Berdasarkan hasil uji coba vaksin AIDS di Thailand yang dilaporkan pada tahun 2009, para peneliti mengembangkan vaksin dua tahap yang terbuat dari protein yang berasal dari simian immunodeficiency virus atau SIV yang melindungi sejumlah besar monyet Rhesus dari penyakit tersebut. SIV menjadi model untuk HIV karena virus manusia itu tidak dapat menular kepada monyet.

Kolonel Nelson Michael adalah pakar virus molekul untuk Program Penelitian HIV di Lembaga Walter Reed Army, dan peneliti senior yang terlibat.

Ia mengatakan, "Kami sekarang punya bukti kuat, dengan vaksin generasi baru yang kami lihat, jenis yang menjanjikan keberhasilan pada hewan, yang akan mendorong kita menggunakan sumber daya yang besar untuk menguji vaksin ini pada manusia, sesuai dengan rencana kami."

Para peneliti mula-mula memberi monyet laboratorium itu vaksin primer yang sudah direkayasa yang berisi protein. Enam bulan kemudian diberi vaksin penyokong yang berisi protein yang sama.

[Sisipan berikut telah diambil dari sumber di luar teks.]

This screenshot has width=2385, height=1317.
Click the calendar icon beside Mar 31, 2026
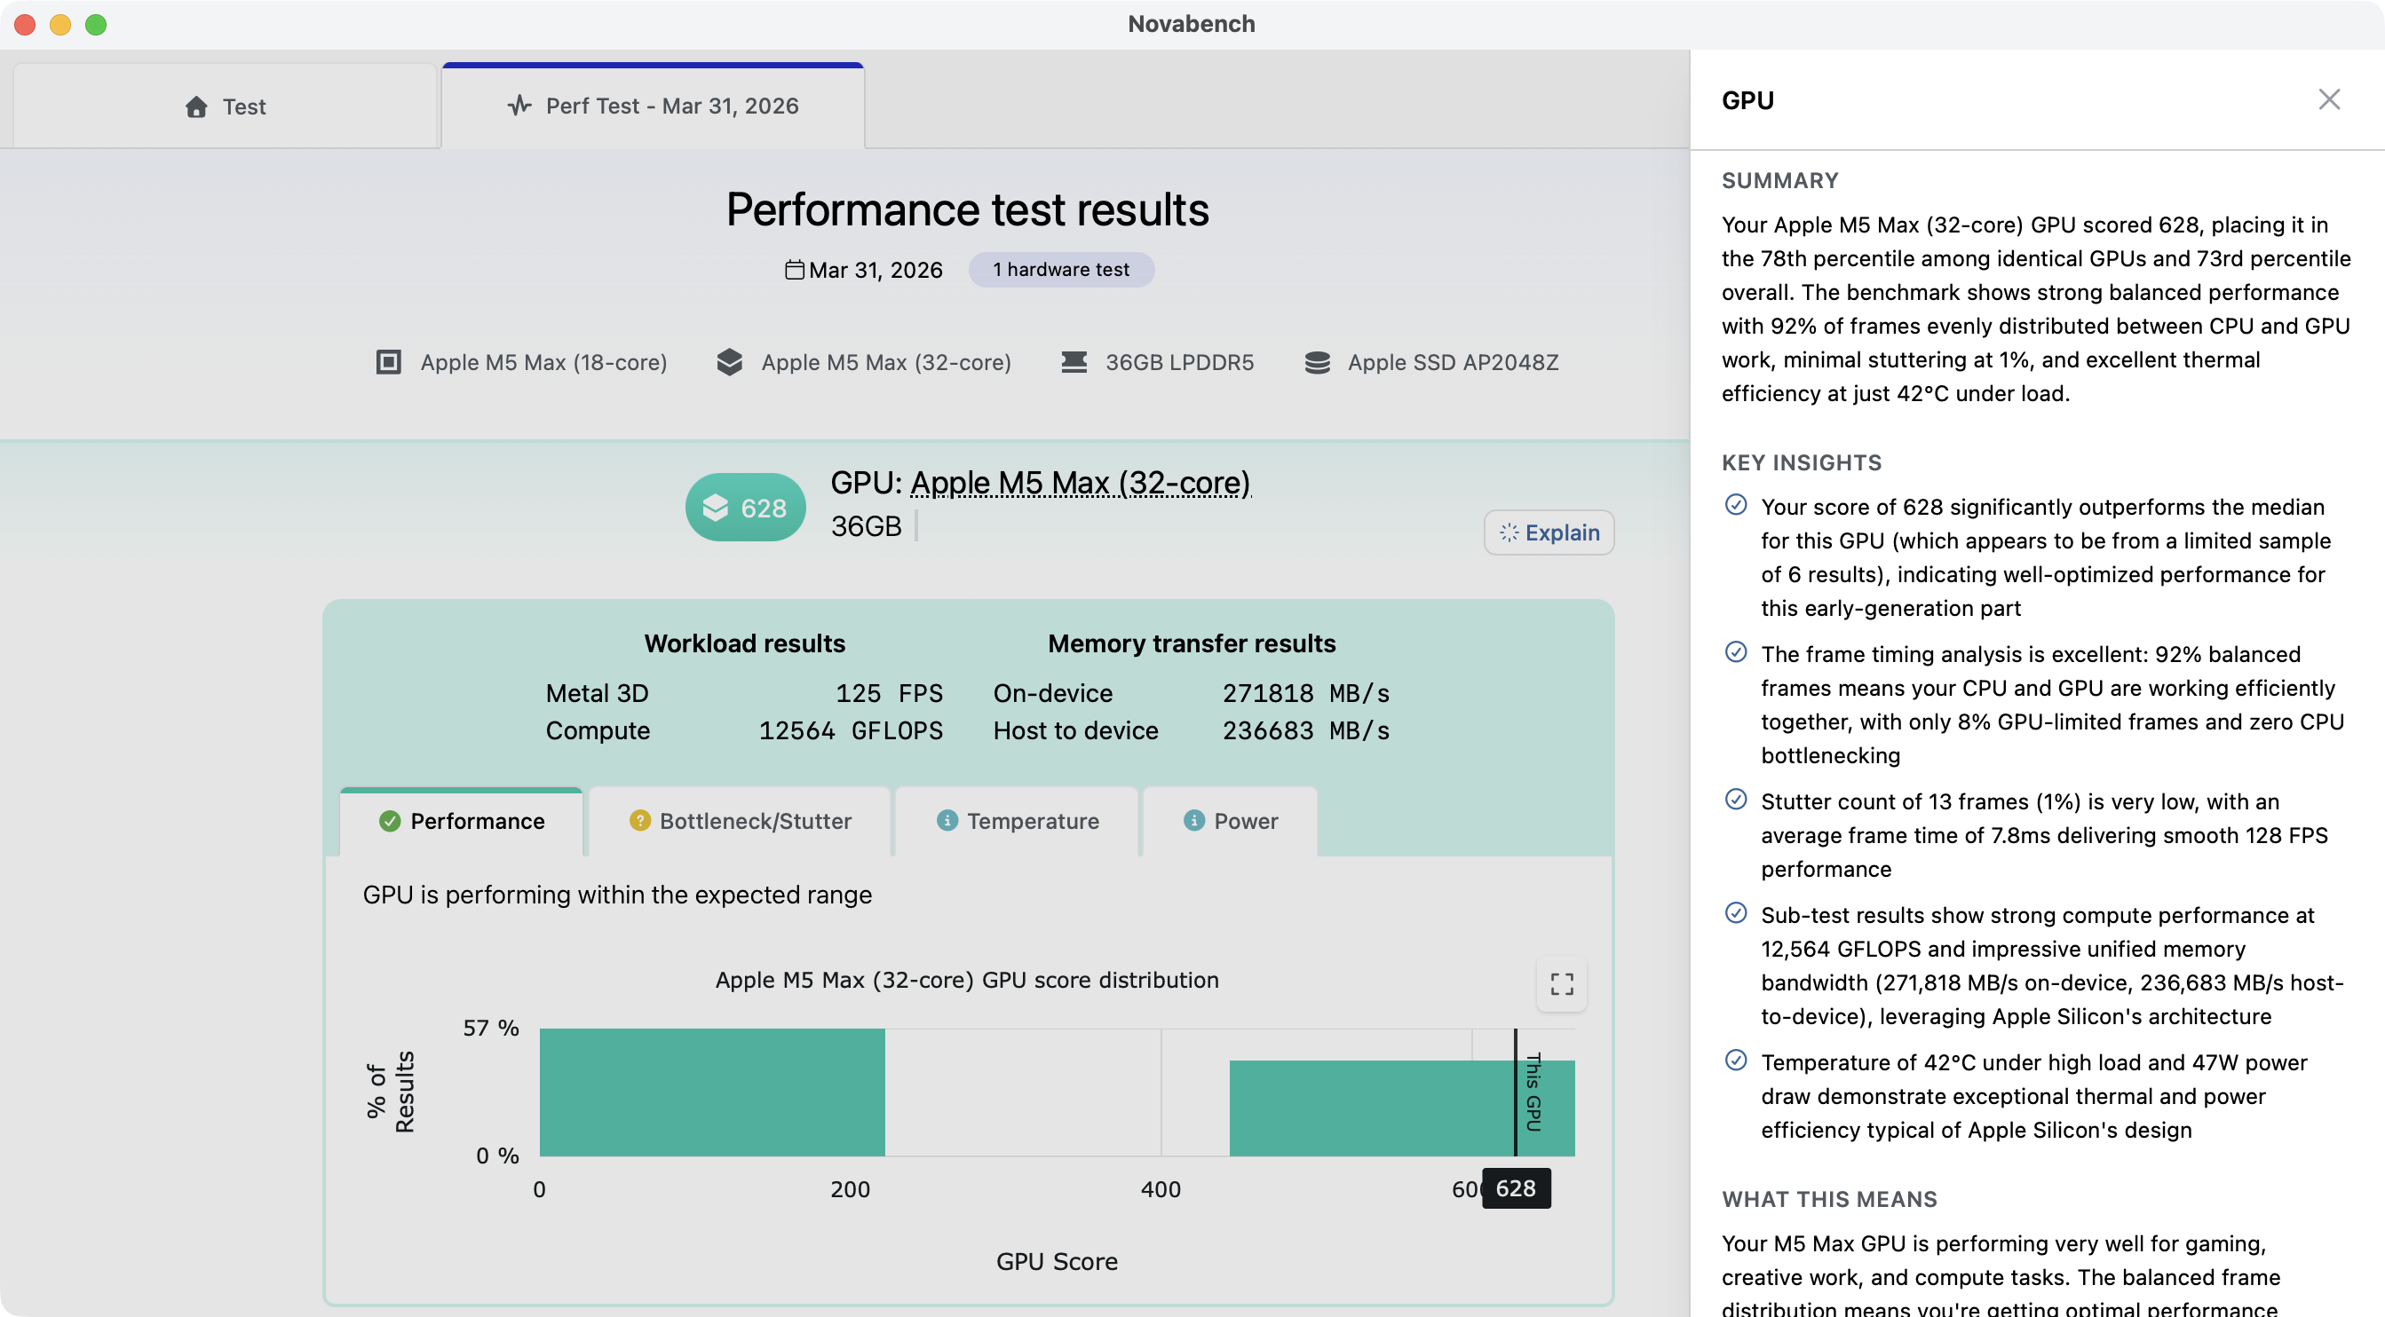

Vaksin tersebut direkayasa secara genetika untuk menggunakan virus berbeda yang tidak berbahaya untuk membawa protein SIV.

Vaksin itu juga mengandung sisa-sisa vaksin eksperimen sebelumnya yang diyakini para peneliti membuat SIV itu lebih efektif, yaitu bagian luar bungkus virus.

Setiap minggu setelah monyet Rhesus itu diberi vaksin para peneliti berusaha menulari monyet itu dengan jenis SIV yang agresif.

Vaksin tersebut mengurangi kemungkinan hewan itu tertular sampai 80 persen. Setelah berulang kali, akhirnya semua hewan itu tertular, tetapi menurut Michael, virus dalam darah mereka lebih sedikit dibanding monyet yang tidak diberi vaksin.

Anthony Fauci, Direktur Lembaga Nasional Amerika untuk Penanganan Alergi dan Penyakit Menular memperingatkan bahwa obat-obat yang dikembangkan melalui eksperimen hewan sering menunjukkan hasil yang berbeda pada manusia. Tetapi Fauci yakin penelitian itu merupakan langkah penting untuk membuat vaksin AIDS manusia.

"Hasilnya bagus dan memberi wawasan yang berarti mengenai jenis respon yang ingin kita dapat atau induksi dari manusia dengan vaksin yang setara," ujar Fauci.

Uji coba versi manusia untuk vaksin monyet dua tahap ini sedang dilakukan guna melihat keamanan dan keefektifannya. Jika berjalan dengan baik, uji coba vaksin HIV pada manusia dalam jumlah lebih rencananya akan dilakukan tahun depan pada orang dewasa yang sehat di Amerika, Afrika timur, Afrika Selatan dan Thailand.

Artikel Nelson Michael dan koleganya mengenai vaksin SIV ini dimuat dalam jurnal Nature.